Surf Fitness Training: Preparing Your Body for a Surf Trip
If you're heading a way for a week or more, two weeks of these exercises will prepare your body
If you’re planning a surf trip, you'll need to be at a half decent level of fitness if you’re going to make the most of it. Surfing is a fairly strenuous endurance activity, particularly if you're aiming at being in the water for more than two hours a day. For week long trips or more, you’ll need to do some fitness work unless you’re already in good shape.
The alternative is getting on your board, getting knackered after about an hour, then getting cramp and pretty severe muscle stiffness for a couple of days. The older and less fit you are, the more difficult it will be to get back on the board and enjoy the whole reason for going.
General Preparation – 2 Weeks before Holiday
If you haven’t broken a sweat through exercise for a month or more, then about two weeks with three general fitness sessions of 30-45 minute sessions per week should be enough to get you ready. It’ll give enough time for your body to adapt to strenuous activity.
It’s important that you don’t go hell for leather in the first few sessions. If you haven’t been running for a while, setting yourself 5km+ on a treadmill will very likely hurt; much like if you jump on a bench press and attempt to lift your heaviest weight. Take it easy – over exertion will likely leave you stiff for a prolonged amount of time. Worse still, it gives you a higher chance of injury.
You’ll probably notice after the first couple of sessions your body is quite stiff and even raw. This is normally just a lactic acid build up. Once the first wave of stiffness has rescinded, you won’t feel it again unless you push yourself too hard.
Specific Exercises for Surfing
Your sessions don’t have to be particularly complicated, and you can certainly prepare without the need for any gym equipment. The exercises below should easily suffice:
Running, Swimming or Cycling
Any exercise that can drive aerobic fitness will be good for surfing. This commonly means low to medium intensity exercise for 20 minutes or more. You can really pick between running, swimming or cycling.
Of course, swimming brings other benefits than simply aerobic exercise. Front crawl is probably the best all round stroke for helping your shoulders and arms adapt for a few days surfing.
Possibly the most straightforward exercise you can do (no gym equipment required), but highly relevant for surfing. After all, when you catch a wave you’ll need to basically do a press movement and turn.
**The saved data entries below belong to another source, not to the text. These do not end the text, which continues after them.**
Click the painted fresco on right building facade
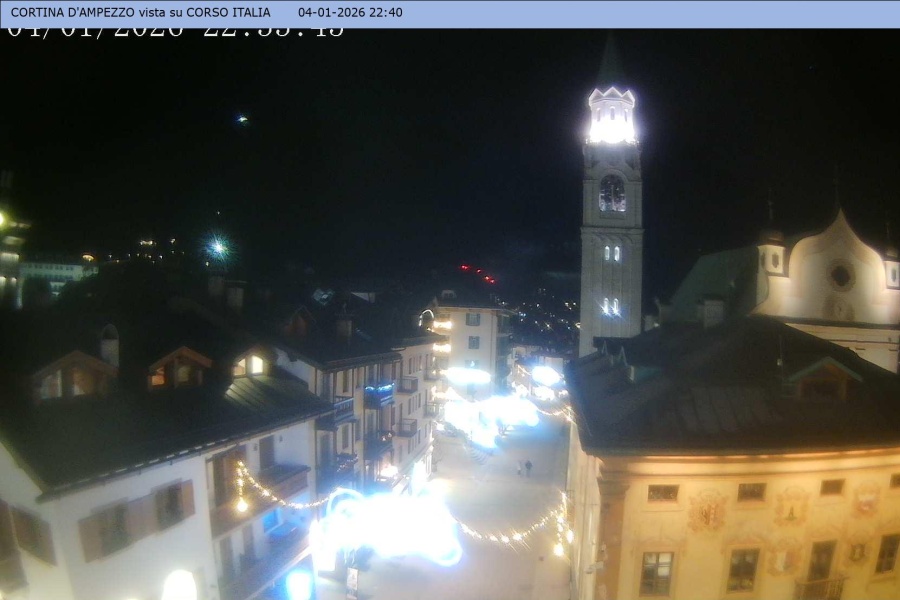This screenshot has height=600, width=900. coord(708,510)
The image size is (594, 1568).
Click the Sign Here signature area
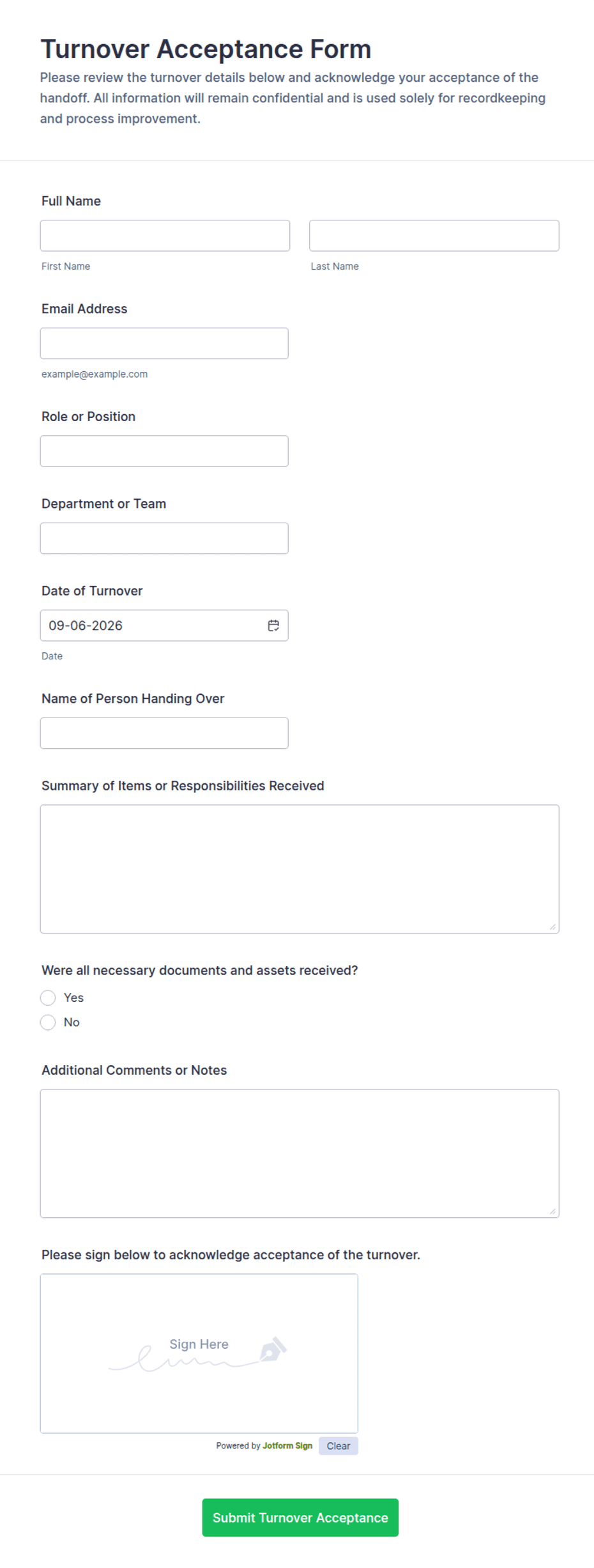coord(199,1353)
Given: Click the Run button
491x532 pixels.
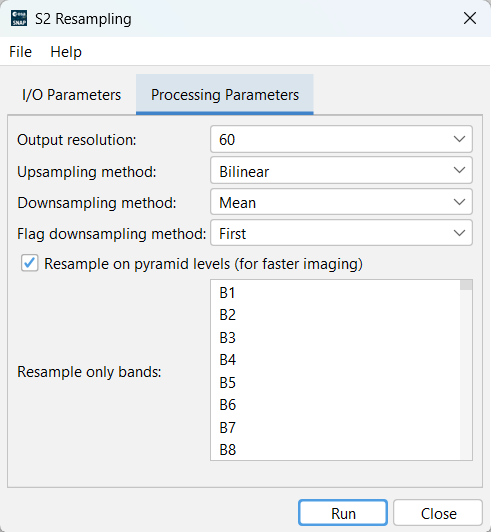Looking at the screenshot, I should 343,513.
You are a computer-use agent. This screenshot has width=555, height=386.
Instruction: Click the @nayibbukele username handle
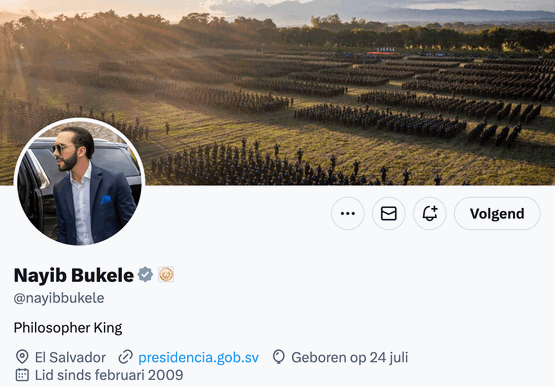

If you do a set to failure one evening before bed two weeks before your trip, then aim to do it every night – with a small improvement each time – you’ll have the right amount of conditioning for you upper body for the holiday.
It’s not necessary to start body building, but if you want to gain some core strength, then a few kettle bells are probably the best weights you can do. The problem with most barbell weight exercises is that they usually only exercise a specific muscle group.
Because of the wide range of movements associated with kettle bell exercises, they can be more effective in getting your body ready for more strenuous activity. They’re also good in finding weak spots and exercising them. Even if you don’t have the weights to do the exercises – just mimic the movements without the weights.
Riding a wave is almost all about balance, so while you’ll want to get your fitness levels up to paddle out and catch waves, improving your balance is important if you want to be standing every time.
Simple balance exercises include walking heel to toe, standing on one leg or doing step ups. You could take this further by getting a flat surface board and Pilate’s roller, then maintaining your balance on that.
If you have a Nintendo Wii with Wii Fit or Microsoft Kinect with XBOX Fitness, then both of these have plenty of balance exercises which are great for surfing.